_WORK INSTRUCTION:_ Please transcribe only the lines that run from the line bearing "You are a computer-use agent." to the end of the entries, keeping both end lines. Skip the pictures.

(RECORDS SHOWN begins)

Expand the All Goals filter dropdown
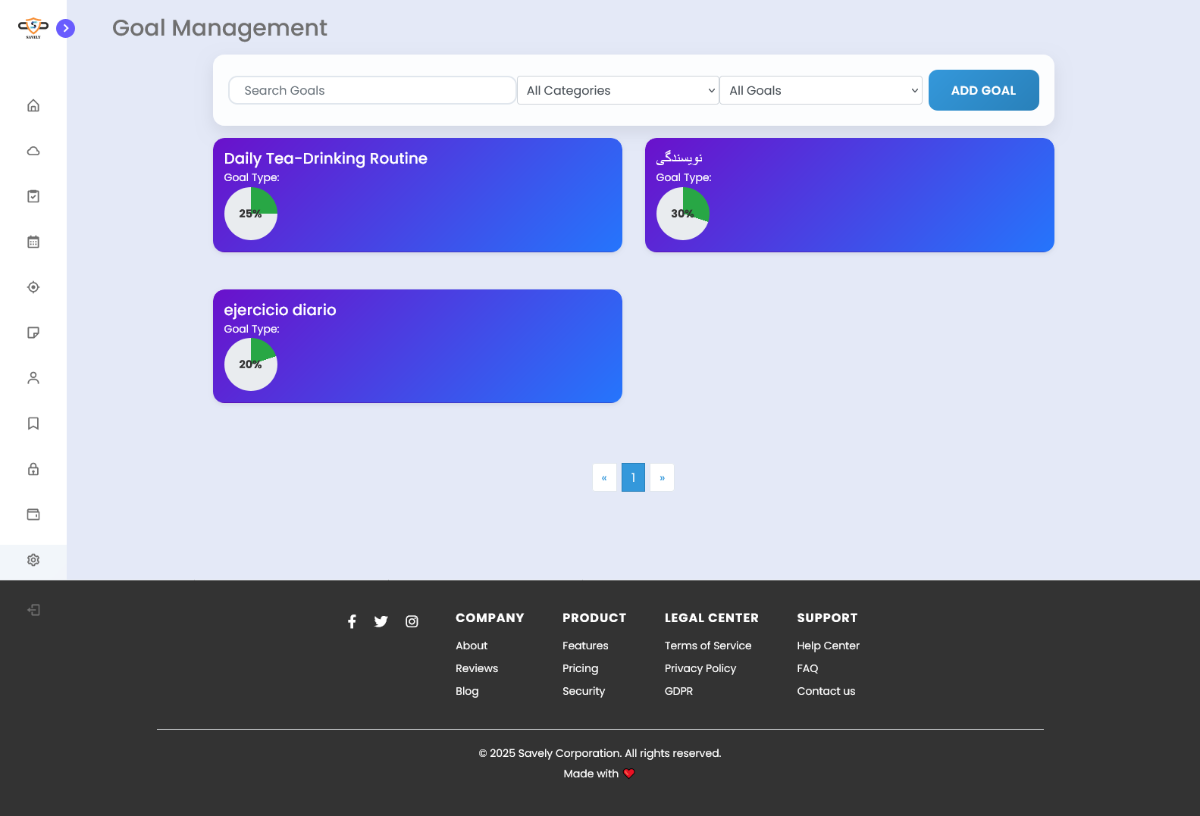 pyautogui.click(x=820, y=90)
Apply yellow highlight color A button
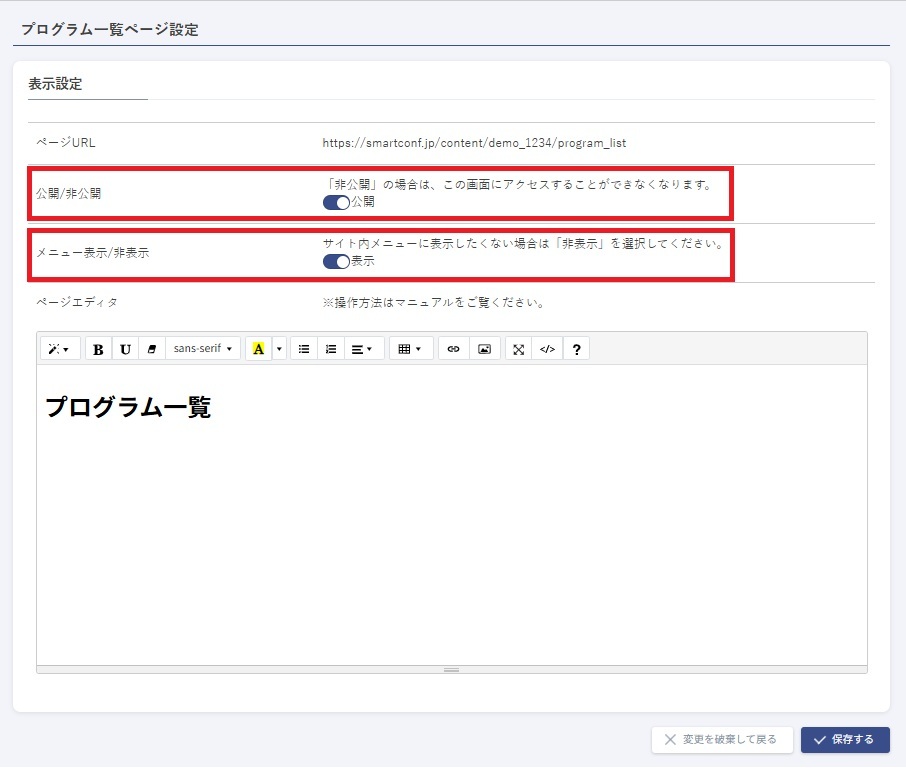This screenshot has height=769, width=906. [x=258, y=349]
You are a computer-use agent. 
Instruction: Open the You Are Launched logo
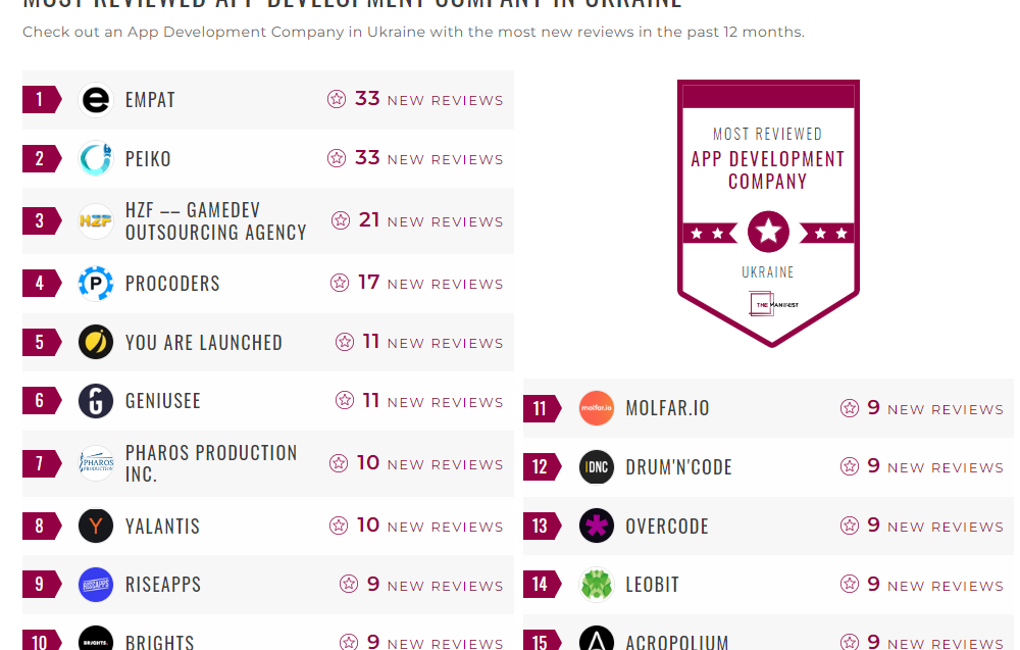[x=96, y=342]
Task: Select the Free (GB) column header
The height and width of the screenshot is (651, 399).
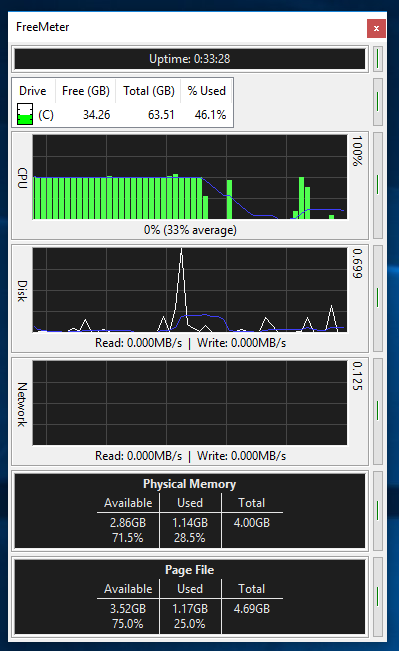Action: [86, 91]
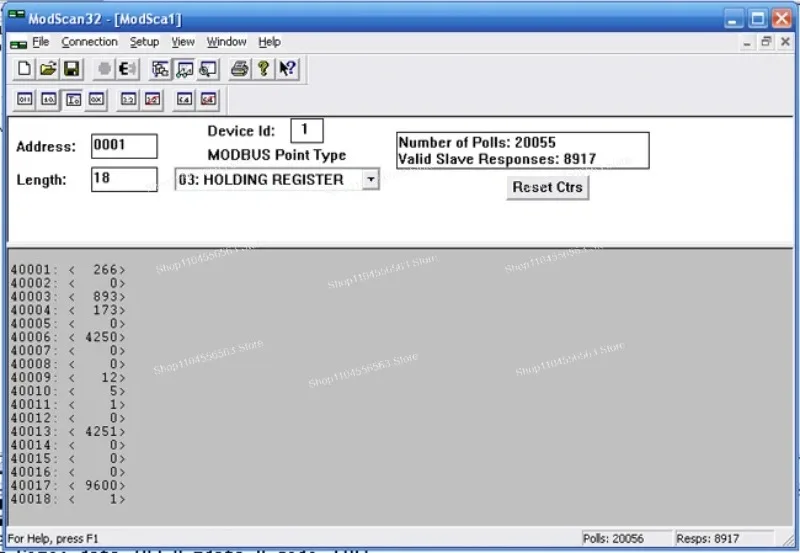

(RECORDS SHOWN ends)

_RESULT:_
You are a computer-use agent. 
Instruction: Open the You Are Launched logo
[x=96, y=342]
Task: Select the Free (GB) column header
The height and width of the screenshot is (651, 399).
Action: [86, 91]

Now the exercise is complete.